Pourtant, à l’extérieur, c’est moi qui parait la plus ancrée des deux. Image encore, personnage crée de toutes pièces. En réalité, peu de personnes savent vraiment. Elle, un peu. Ce garçon avec qui j’entretiens un rapport trouble, qui se dit être mon ami; ma mère l’adore. Il a un prénom un peu ancien, un peu suranné. Ça me fait marrer. C’est un garçon gentil. Encore un. J’aime bien me confier à lui. J’ai toujours plus ou moins besoin d’avoir un mec, des mecs autour de moi.
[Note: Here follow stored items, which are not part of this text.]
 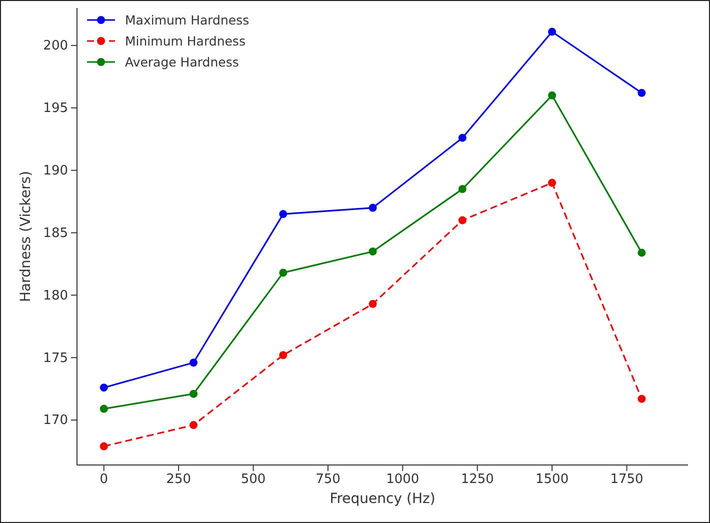 I want to click on y-tick-label: 175, so click(x=56, y=358).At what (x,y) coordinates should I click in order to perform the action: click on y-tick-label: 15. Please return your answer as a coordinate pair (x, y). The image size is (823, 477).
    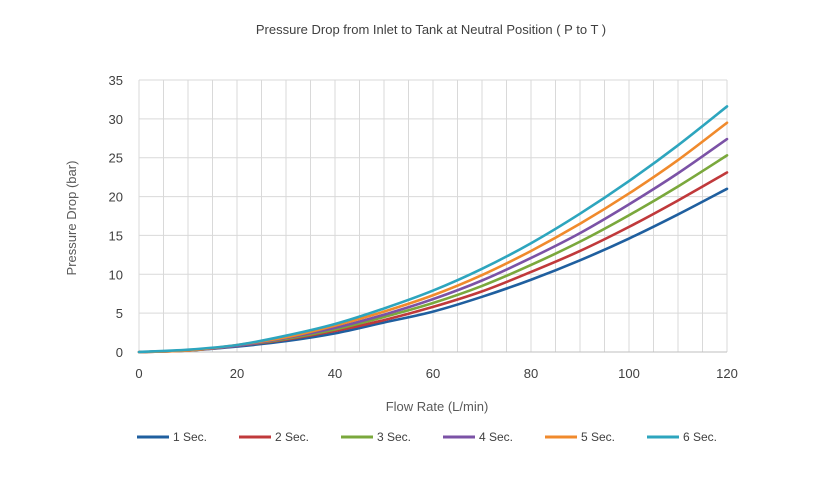
    Looking at the image, I should click on (116, 236).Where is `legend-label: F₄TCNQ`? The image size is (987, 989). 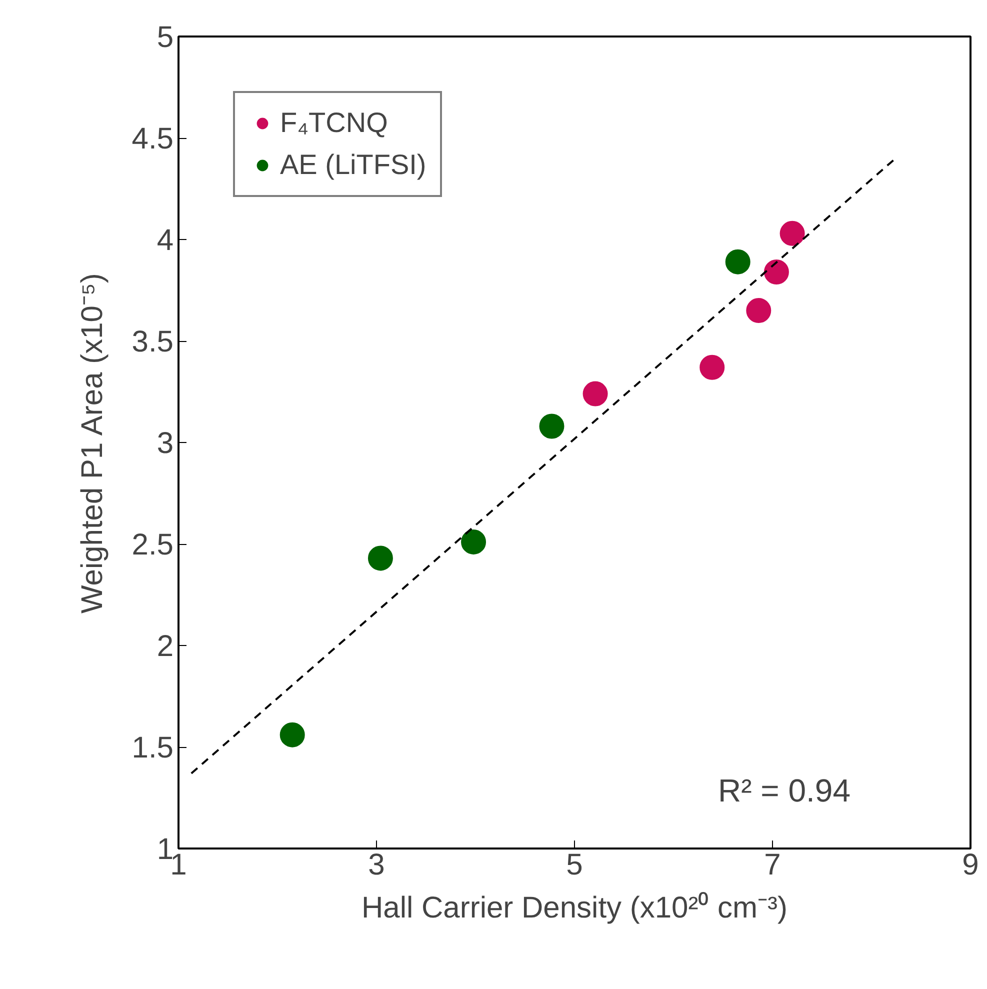
legend-label: F₄TCNQ is located at coordinates (334, 123).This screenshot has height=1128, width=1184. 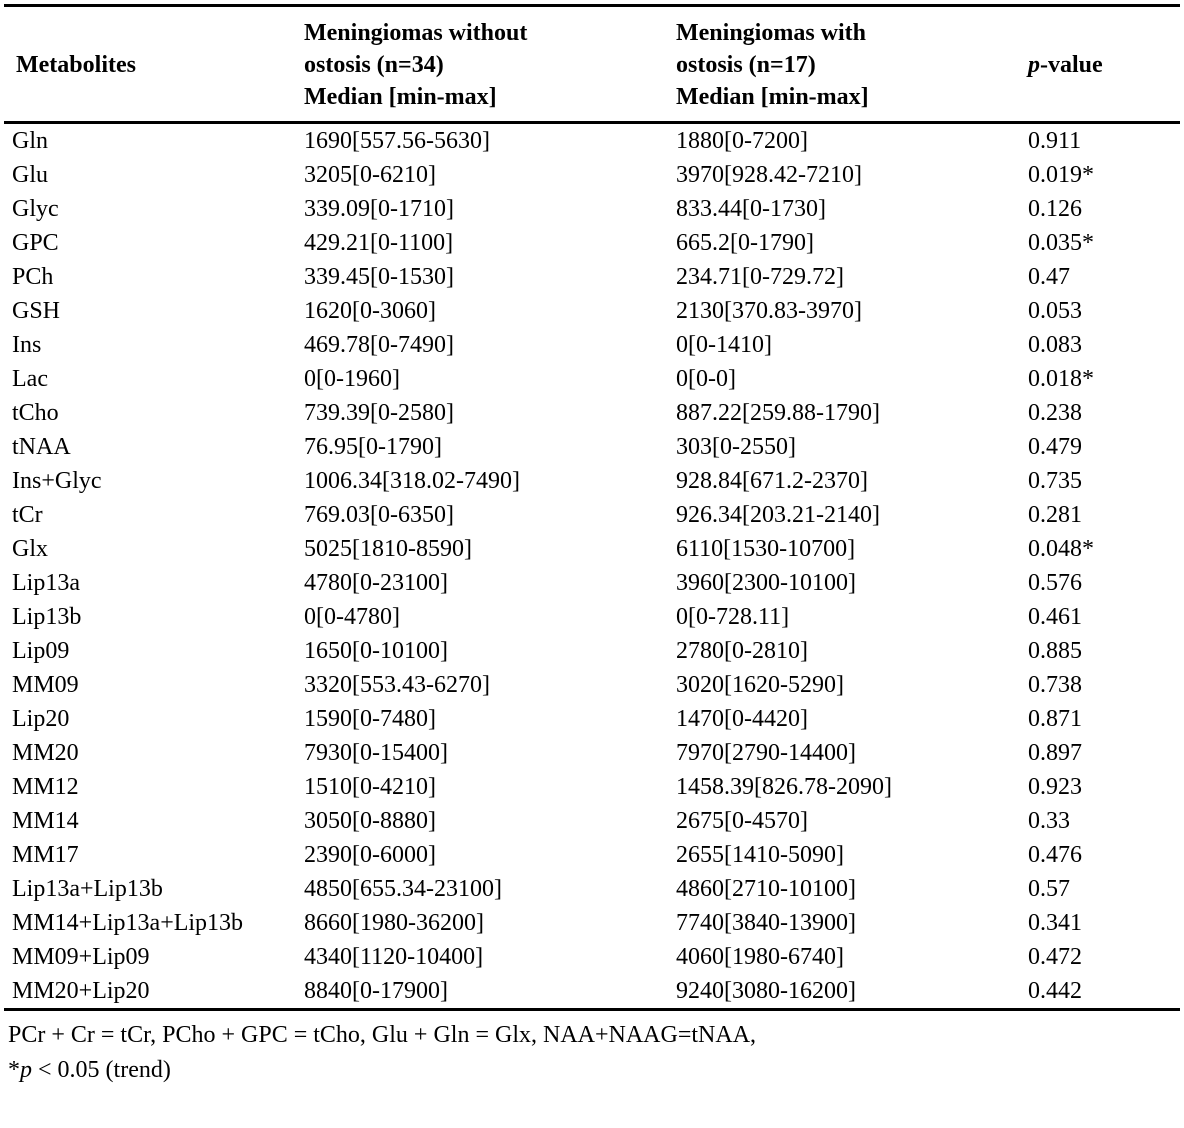 I want to click on metabolite-cell: MM09+Lip09, so click(x=81, y=957).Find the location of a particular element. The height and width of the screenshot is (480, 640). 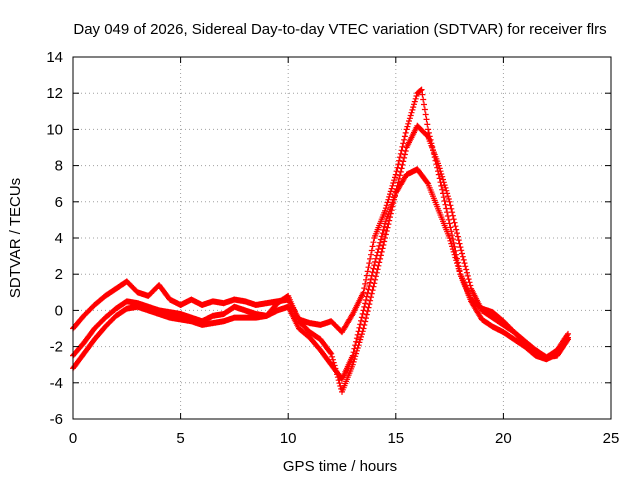

y-tick-label: -6 is located at coordinates (56, 420).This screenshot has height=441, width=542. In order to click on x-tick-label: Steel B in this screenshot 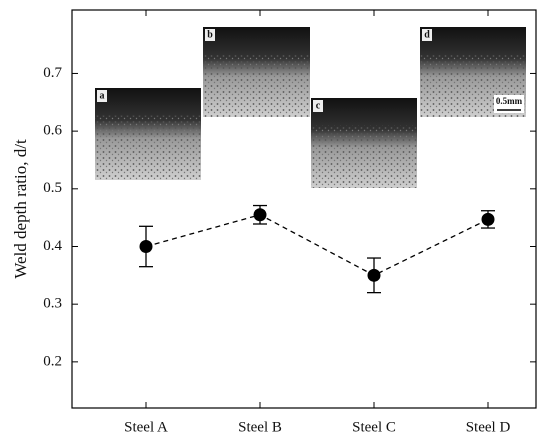, I will do `click(260, 427)`.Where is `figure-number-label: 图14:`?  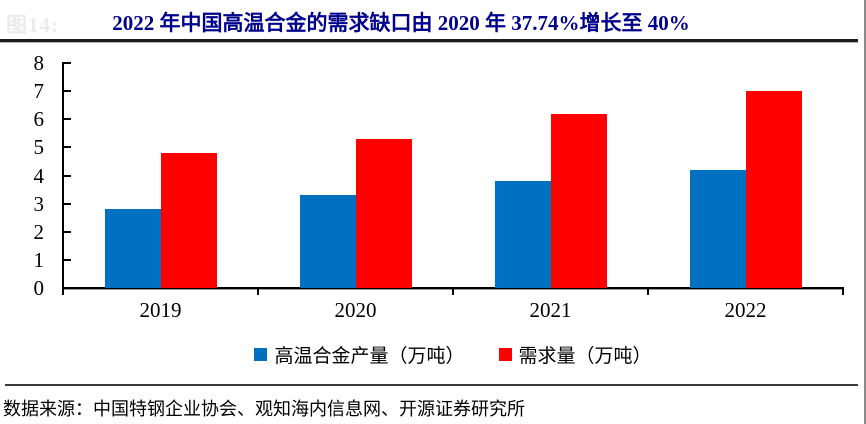
figure-number-label: 图14: is located at coordinates (32, 25).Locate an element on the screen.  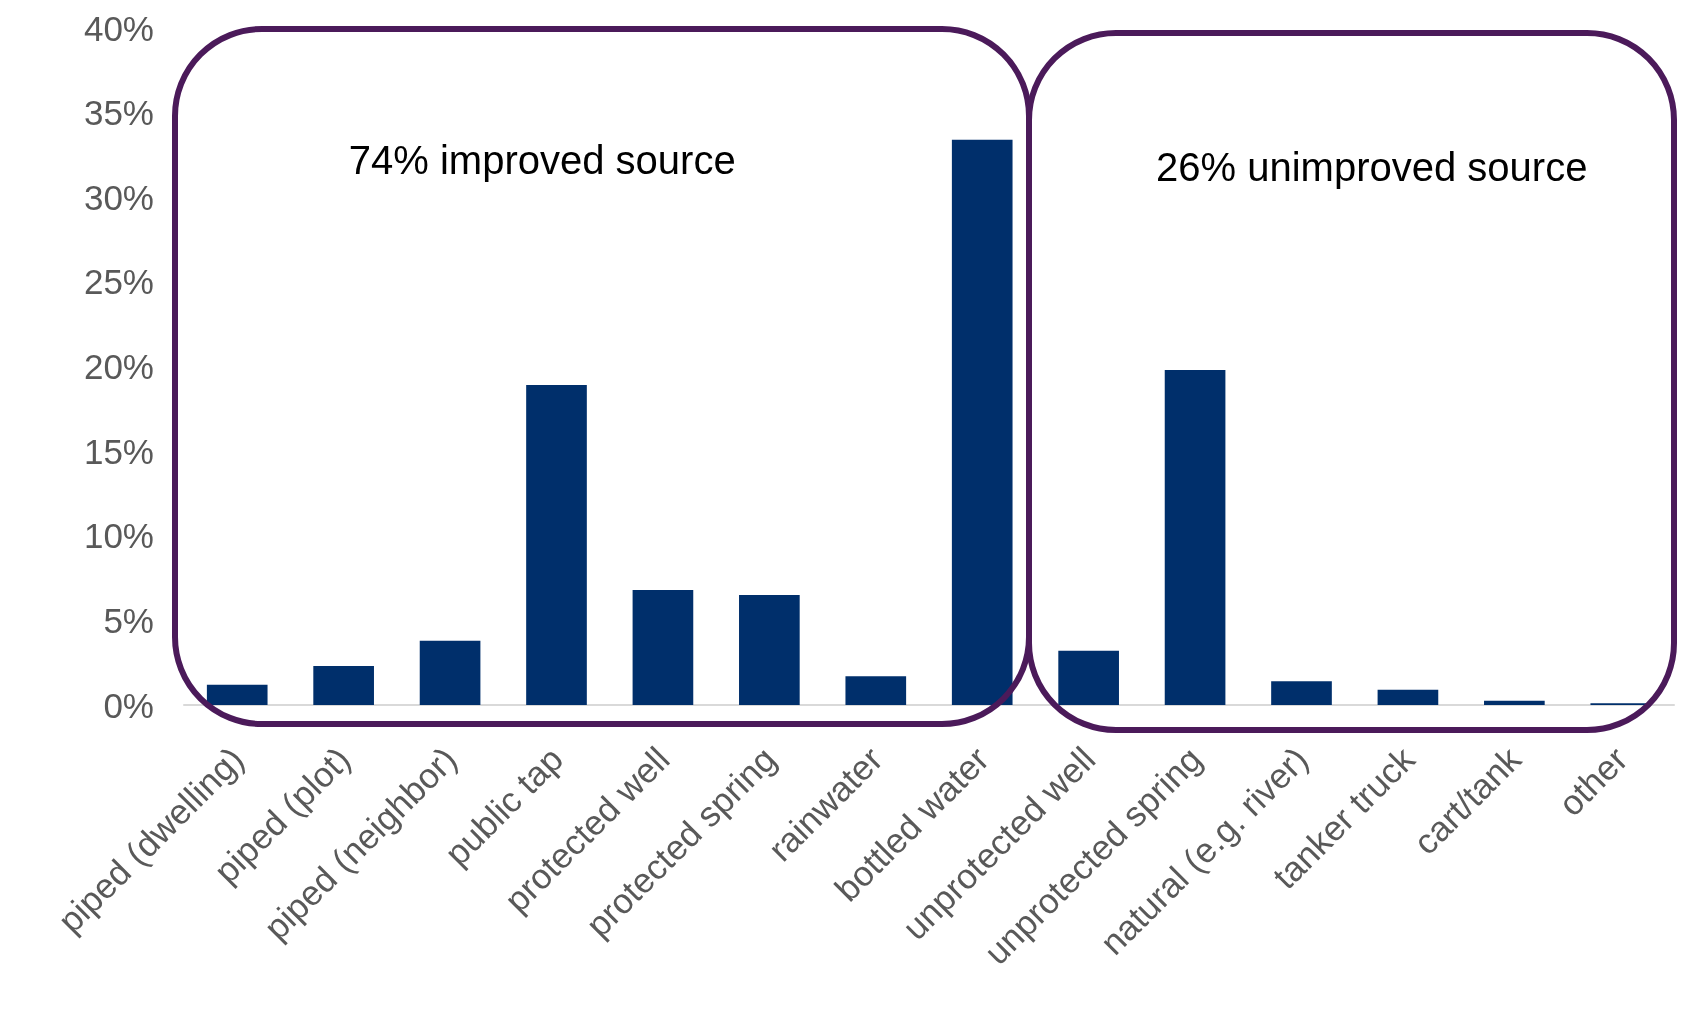
y-tick-label: 40% is located at coordinates (118, 28).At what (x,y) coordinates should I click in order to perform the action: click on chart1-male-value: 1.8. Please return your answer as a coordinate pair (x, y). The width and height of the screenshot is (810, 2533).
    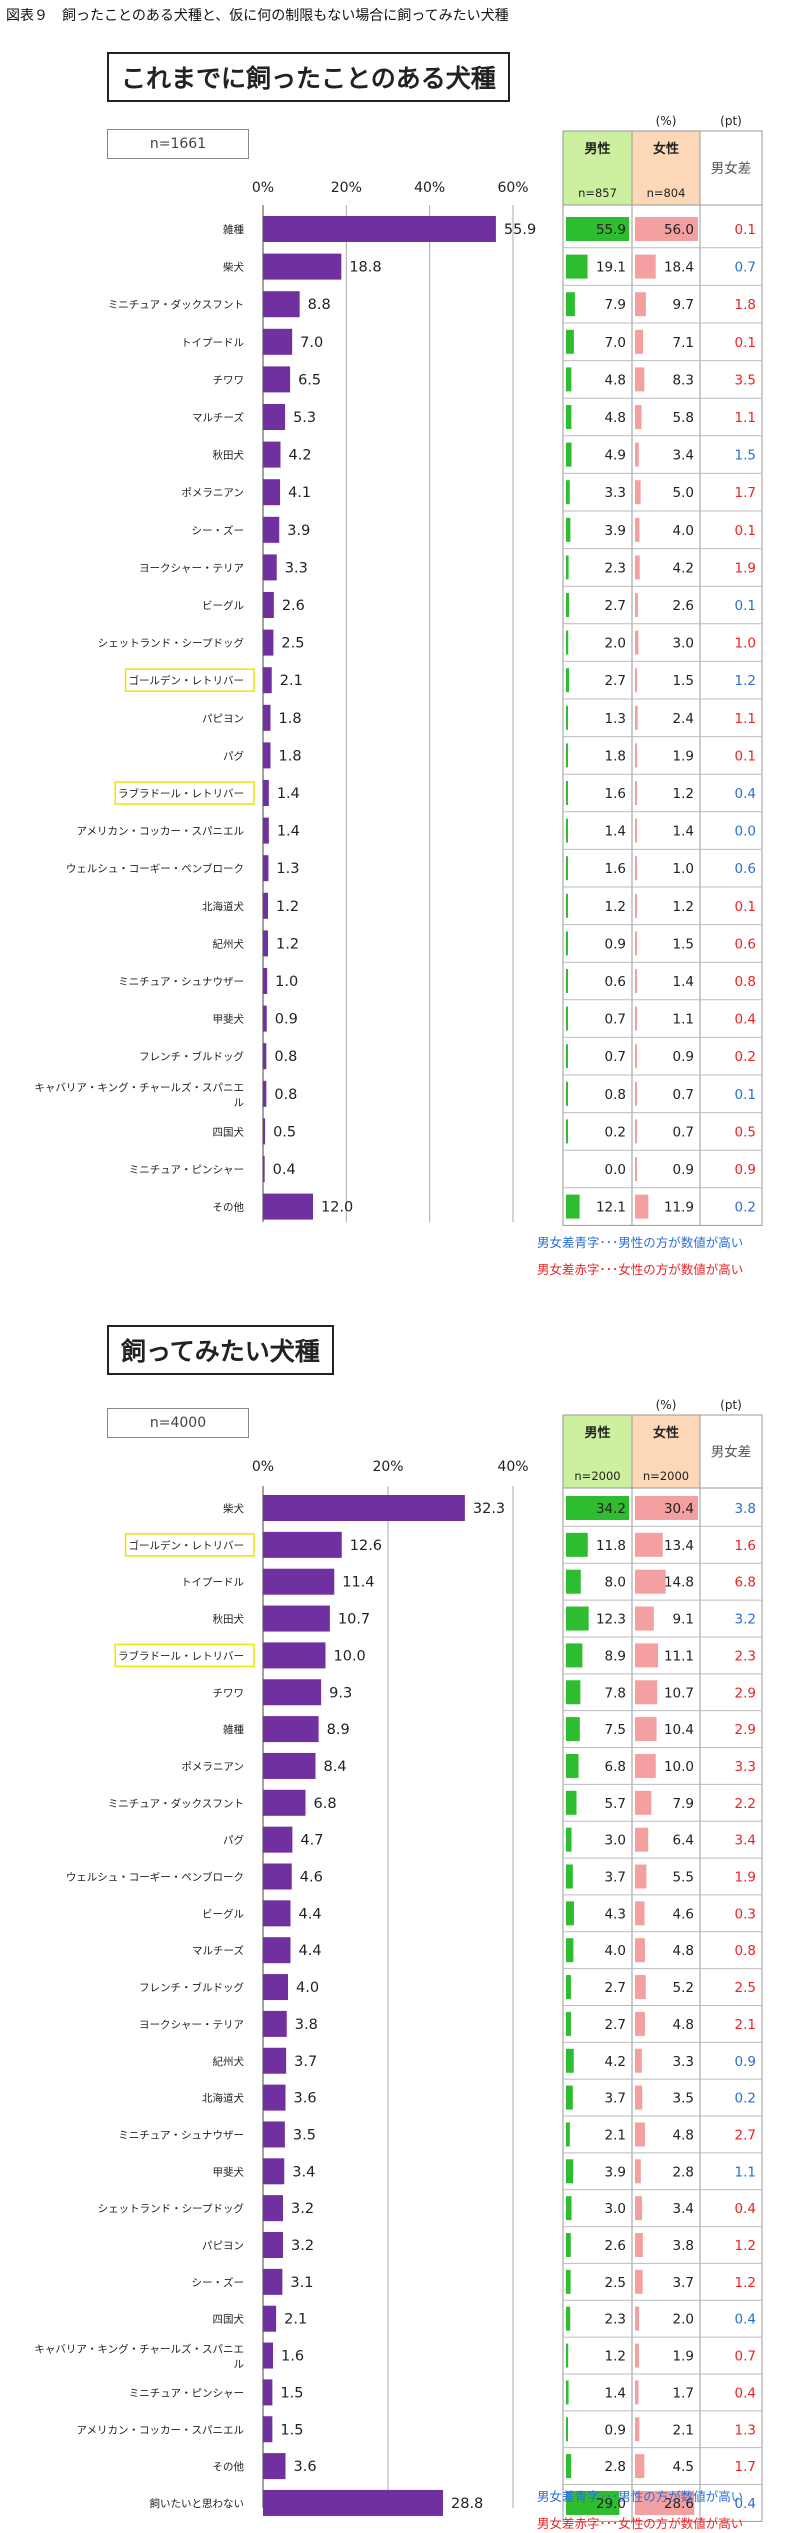
    Looking at the image, I should click on (616, 756).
Même si amicalement je n’ai aucun souci avec les filles, même si j’ai de bonnes copines, voire des amies, comme Syl, j’ai besoin d’avoir un mec, l’avis d’un mec dans ma vie.
Étrangement, leur avis compte plus pour moi que tout ce que peuvent me dire mes copines. Leurs paroles prennent de la consistance, leurs compliments de l’importance. J’ai besoin d’être reconnue par le masculin. Et puis, les relations avec eux me semblent tellement plus simples, et aussi plus complexes. Un peu de séduction, même par inadvertance, un peu d’ambiguïté, ni noir ni blanc. J’aime bien. Ma relation avec lui ne faillit pas à la règle. Quelquefois, je joue un peu. Avec lui. Je passe ma main dans ses cheveux. Je glisse un baiser dans son cou. Et quand il est presque à point, je lui dis que c’est des idées. Qu’il s’imagine des trucs. Que non, vraiment, c’est un ami, mais c’est tout. Je ne sais même pas pourquoi je fais ça. Je n’ai pas plus de sentiments pour lui que pour un autre, mais… J’aime savoir que je plais. J’aime susciter chez l’autre un trouble. J’aime encore plus cette espèce d’état de latence, quand on ne sait pas vraiment ce qu’il en est pour l’autre. Quand on n’est pas sûr de soi, de l’autre. Paradoxalement, cet état me rassure.
Sand. Sand est une séductrice. Pour l’instant, un embryon, c’est sûr. Mais Sand est un personnage plus grand que moi. Plus drôle, plus séduisante, plus brillante. En raccourcissant mon nom, je me sens pousser des ailes. Légère. Sand est légère, une bulle de fantaisie, un morceau d’inconséquence. Sand est presque moi. Moi comme je voudrais être.